Element and text position data:

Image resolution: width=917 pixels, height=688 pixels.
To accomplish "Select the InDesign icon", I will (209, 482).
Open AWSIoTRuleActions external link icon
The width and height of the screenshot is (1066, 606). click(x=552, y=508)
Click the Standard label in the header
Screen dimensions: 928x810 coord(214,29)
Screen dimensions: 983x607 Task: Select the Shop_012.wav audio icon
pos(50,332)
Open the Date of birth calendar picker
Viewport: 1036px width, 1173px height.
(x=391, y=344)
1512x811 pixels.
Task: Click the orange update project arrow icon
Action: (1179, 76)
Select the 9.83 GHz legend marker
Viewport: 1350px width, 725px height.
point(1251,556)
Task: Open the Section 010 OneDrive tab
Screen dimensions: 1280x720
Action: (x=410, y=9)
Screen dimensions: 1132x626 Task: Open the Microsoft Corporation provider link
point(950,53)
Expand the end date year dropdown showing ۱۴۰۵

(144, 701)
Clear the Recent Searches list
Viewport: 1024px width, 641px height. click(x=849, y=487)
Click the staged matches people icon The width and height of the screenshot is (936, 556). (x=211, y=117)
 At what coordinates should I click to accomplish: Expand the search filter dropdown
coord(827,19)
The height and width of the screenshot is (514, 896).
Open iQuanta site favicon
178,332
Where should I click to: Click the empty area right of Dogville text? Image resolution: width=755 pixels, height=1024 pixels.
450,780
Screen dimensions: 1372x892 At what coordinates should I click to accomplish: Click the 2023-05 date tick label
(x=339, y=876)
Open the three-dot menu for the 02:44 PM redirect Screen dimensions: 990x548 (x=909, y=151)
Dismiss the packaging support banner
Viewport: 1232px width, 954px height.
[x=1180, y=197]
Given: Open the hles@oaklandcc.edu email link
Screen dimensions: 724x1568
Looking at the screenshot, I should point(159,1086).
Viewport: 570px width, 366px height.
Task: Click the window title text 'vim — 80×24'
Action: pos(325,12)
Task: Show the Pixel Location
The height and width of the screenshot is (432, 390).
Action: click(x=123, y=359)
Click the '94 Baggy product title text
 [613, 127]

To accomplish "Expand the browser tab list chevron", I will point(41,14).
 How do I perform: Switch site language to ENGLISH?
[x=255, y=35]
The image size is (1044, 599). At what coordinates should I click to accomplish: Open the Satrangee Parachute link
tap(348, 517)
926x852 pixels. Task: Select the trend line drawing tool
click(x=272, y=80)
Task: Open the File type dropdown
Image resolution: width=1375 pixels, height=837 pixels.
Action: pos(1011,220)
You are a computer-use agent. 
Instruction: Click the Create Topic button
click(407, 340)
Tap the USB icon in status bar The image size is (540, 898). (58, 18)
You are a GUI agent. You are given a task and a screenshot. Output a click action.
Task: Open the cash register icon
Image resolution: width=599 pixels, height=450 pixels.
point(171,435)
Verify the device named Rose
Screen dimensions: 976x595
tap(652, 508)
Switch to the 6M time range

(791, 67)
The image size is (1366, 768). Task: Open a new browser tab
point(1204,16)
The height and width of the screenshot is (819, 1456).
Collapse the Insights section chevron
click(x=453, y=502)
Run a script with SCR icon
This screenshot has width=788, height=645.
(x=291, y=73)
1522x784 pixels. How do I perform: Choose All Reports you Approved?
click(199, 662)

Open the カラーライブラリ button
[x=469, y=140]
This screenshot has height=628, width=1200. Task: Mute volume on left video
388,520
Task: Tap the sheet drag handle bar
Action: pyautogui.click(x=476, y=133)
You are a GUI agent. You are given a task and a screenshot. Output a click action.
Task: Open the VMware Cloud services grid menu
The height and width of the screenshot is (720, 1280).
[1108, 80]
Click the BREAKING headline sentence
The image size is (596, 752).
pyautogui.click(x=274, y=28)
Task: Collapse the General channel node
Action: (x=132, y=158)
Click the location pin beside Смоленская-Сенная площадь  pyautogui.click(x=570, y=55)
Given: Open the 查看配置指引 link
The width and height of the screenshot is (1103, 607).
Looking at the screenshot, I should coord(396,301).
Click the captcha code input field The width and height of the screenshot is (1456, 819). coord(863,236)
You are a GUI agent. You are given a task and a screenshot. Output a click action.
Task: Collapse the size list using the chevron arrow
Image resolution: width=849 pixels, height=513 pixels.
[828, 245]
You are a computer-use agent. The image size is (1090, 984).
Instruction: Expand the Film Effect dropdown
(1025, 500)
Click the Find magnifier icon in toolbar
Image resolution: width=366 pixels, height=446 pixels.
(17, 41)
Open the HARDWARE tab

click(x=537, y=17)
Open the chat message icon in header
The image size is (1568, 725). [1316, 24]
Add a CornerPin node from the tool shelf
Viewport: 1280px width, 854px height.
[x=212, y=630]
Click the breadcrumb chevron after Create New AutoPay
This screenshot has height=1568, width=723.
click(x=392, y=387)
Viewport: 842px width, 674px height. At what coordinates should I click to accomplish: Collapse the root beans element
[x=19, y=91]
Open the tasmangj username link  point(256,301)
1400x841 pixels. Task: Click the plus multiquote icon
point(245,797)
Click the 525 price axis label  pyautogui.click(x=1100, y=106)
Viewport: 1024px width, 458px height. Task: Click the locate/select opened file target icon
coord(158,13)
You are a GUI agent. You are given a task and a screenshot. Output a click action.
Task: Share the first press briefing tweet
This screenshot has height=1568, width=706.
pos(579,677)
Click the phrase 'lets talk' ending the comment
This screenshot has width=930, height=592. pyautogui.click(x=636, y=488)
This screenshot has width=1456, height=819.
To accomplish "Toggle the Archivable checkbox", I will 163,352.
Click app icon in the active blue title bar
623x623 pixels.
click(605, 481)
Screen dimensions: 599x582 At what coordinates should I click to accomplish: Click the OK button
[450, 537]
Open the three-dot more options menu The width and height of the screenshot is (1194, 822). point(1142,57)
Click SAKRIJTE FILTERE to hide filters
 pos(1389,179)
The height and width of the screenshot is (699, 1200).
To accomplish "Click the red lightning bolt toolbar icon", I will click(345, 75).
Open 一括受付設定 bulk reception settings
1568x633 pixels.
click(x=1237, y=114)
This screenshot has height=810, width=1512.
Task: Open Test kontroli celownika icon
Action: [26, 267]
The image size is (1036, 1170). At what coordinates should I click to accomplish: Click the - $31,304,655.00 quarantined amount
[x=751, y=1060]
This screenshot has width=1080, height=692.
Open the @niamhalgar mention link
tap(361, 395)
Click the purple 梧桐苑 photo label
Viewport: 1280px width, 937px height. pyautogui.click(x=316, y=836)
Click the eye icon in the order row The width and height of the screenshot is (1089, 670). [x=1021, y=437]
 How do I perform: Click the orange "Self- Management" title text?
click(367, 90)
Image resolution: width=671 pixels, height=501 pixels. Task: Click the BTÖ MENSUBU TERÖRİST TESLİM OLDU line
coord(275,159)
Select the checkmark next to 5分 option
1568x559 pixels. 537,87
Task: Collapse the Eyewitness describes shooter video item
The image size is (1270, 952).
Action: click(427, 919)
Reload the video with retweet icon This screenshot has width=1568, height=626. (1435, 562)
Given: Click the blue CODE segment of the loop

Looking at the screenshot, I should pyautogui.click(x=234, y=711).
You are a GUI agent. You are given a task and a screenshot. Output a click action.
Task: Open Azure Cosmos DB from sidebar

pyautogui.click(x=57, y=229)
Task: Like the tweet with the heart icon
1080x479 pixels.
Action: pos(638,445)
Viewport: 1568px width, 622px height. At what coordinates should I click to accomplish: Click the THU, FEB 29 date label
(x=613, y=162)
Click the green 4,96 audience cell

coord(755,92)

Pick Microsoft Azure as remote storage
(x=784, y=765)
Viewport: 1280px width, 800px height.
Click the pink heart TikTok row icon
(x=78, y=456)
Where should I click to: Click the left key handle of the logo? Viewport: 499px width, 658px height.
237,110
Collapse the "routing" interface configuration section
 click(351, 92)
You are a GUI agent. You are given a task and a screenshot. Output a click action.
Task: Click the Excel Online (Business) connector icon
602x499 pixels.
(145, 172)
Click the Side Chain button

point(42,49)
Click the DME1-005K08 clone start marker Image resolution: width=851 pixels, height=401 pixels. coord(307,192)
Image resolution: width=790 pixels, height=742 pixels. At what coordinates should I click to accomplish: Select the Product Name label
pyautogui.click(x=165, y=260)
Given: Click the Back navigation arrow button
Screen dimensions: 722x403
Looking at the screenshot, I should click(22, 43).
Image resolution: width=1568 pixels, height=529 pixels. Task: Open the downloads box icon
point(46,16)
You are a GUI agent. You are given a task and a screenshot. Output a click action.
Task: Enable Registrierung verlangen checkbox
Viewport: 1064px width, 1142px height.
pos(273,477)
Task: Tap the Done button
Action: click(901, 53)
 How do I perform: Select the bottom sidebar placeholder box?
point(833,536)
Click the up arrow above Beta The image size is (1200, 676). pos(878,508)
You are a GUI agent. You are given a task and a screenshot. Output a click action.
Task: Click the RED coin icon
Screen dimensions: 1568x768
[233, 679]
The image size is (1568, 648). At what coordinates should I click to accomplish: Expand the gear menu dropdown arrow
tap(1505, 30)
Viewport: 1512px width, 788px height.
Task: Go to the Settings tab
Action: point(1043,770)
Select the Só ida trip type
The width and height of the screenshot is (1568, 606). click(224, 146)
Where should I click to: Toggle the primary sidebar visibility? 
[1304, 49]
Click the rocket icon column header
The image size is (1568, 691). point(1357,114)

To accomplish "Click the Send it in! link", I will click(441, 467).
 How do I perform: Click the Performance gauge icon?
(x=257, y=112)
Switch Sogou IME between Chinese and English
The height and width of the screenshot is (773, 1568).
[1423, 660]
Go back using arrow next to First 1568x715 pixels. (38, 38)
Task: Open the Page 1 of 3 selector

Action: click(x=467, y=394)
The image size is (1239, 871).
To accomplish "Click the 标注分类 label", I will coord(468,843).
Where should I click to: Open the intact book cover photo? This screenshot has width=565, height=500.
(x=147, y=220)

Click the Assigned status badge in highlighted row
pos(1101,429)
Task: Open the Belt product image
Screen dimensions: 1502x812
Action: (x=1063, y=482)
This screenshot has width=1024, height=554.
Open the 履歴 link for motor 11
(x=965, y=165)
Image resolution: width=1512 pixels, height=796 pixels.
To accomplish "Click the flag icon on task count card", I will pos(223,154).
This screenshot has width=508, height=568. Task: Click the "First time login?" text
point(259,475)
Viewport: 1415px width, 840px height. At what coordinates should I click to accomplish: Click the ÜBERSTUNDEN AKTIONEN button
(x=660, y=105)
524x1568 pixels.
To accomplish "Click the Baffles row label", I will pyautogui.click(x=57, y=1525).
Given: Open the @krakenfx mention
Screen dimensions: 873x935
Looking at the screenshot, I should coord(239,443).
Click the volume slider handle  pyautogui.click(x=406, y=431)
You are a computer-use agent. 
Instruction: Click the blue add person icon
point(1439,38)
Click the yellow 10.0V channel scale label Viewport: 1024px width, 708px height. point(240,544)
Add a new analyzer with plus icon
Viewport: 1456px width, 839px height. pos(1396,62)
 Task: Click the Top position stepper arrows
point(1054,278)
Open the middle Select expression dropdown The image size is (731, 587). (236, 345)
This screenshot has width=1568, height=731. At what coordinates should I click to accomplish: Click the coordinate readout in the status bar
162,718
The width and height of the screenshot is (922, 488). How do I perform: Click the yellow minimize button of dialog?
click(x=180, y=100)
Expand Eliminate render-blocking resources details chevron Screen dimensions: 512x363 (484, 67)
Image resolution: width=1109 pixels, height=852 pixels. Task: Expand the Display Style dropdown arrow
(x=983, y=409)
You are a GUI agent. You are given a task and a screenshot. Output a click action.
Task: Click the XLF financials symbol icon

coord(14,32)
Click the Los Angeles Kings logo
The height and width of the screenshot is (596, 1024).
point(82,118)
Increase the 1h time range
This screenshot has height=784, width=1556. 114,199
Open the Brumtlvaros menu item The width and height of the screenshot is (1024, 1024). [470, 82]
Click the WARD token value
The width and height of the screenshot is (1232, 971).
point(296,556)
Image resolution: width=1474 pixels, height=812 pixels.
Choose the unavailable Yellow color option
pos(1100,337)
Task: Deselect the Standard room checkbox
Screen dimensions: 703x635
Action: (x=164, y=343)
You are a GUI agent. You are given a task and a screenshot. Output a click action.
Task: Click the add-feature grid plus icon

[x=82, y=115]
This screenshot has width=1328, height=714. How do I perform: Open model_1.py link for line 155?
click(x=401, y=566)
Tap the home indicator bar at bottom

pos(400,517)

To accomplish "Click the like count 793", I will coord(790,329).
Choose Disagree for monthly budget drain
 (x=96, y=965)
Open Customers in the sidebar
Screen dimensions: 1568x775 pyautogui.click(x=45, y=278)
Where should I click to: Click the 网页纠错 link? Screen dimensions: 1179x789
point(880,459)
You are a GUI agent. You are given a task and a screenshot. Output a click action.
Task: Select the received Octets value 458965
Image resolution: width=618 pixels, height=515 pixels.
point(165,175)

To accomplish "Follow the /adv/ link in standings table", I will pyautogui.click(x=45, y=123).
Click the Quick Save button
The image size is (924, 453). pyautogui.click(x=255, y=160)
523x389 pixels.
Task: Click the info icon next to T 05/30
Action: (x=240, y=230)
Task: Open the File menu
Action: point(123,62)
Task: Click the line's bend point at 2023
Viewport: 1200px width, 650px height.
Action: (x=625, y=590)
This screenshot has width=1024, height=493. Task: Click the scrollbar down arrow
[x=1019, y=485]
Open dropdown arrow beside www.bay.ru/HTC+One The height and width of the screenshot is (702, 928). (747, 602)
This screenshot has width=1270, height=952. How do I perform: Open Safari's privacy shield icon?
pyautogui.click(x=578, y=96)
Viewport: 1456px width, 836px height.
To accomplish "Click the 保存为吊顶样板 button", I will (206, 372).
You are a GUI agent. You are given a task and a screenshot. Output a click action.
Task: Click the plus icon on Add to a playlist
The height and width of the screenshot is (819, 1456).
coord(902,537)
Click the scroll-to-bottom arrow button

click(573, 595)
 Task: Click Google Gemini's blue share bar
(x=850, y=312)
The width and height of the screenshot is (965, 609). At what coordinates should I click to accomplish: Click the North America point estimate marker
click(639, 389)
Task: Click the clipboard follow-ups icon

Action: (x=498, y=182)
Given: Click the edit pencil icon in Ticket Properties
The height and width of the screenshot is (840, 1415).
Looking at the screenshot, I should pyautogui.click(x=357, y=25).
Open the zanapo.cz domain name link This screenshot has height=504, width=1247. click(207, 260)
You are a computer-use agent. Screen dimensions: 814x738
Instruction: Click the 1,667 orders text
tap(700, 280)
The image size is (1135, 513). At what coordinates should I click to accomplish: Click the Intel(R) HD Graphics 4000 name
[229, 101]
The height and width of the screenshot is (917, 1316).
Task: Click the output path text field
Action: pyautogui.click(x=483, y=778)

■ **Given task**
Rewrite everything from the line containing "Switch Sogou IME between Chinese and English" down to the line containing "I will coord(468,843).", substituting "dropdown" for "selector" and leaving everything else unchanged.

■ **Exercise answer**
Switch Sogou IME between Chinese and English
The height and width of the screenshot is (773, 1568).
[1423, 660]
Go back using arrow next to First 1568x715 pixels. (38, 38)
Task: Open the Page 1 of 3 dropdown

Action: click(x=467, y=394)
The image size is (1239, 871).
To accomplish "Click the 标注分类 label", I will coord(468,843).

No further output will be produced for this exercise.